Action item: Of all the entries below, retype only the lines from the one with "You are a computer-use" through the one with "Instruction: Open Steam tray icon", exactly as they appear.
Records section start
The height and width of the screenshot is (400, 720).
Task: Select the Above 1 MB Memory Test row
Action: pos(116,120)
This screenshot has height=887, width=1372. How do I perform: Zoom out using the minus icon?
Records section end
Records section start
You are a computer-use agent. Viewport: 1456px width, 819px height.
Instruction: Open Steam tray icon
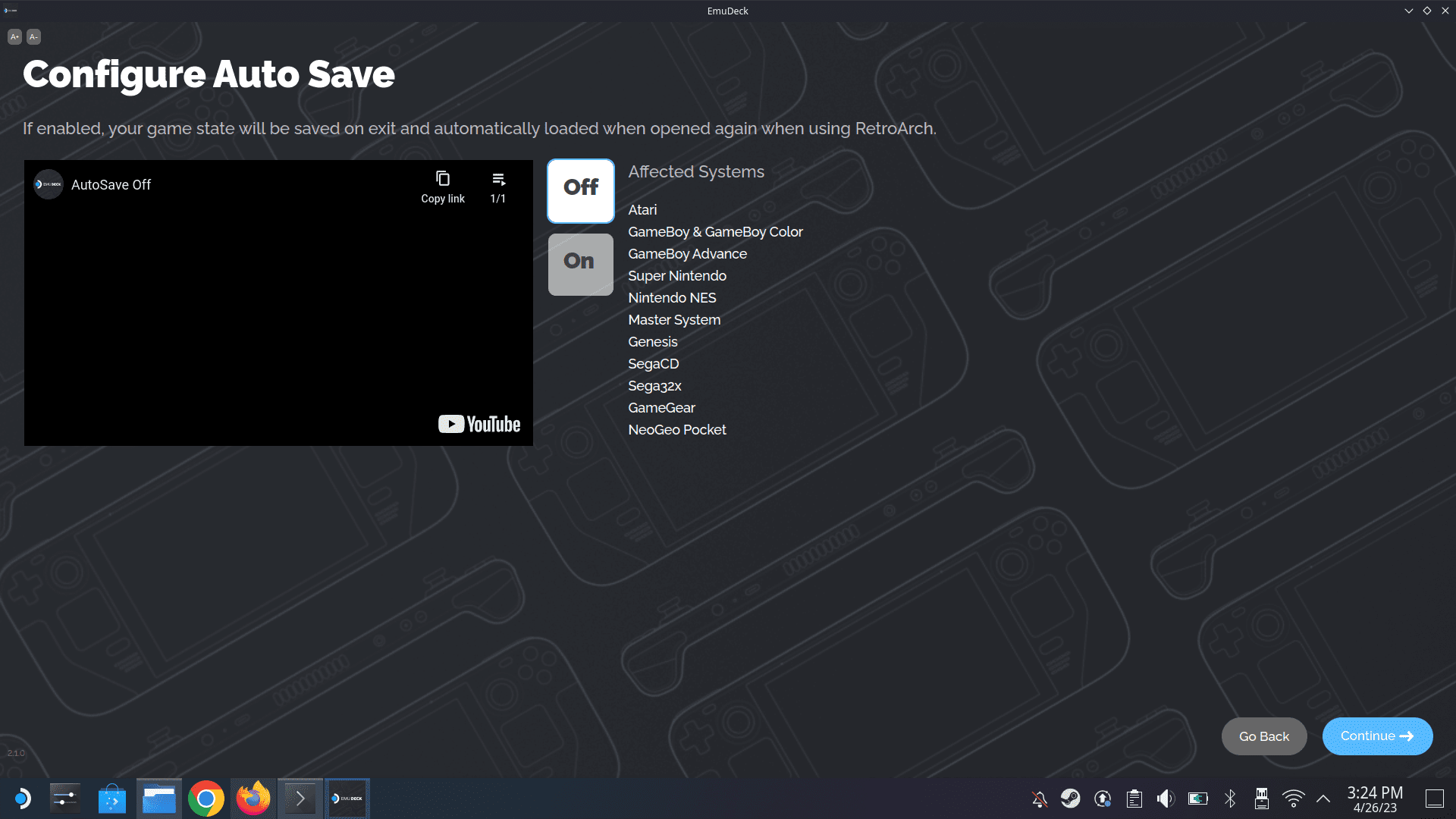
Records section end
Response for this exercise:
You are a computer-use agent. Viewport: 1456px width, 819px height.
Instruction: Open Steam tray icon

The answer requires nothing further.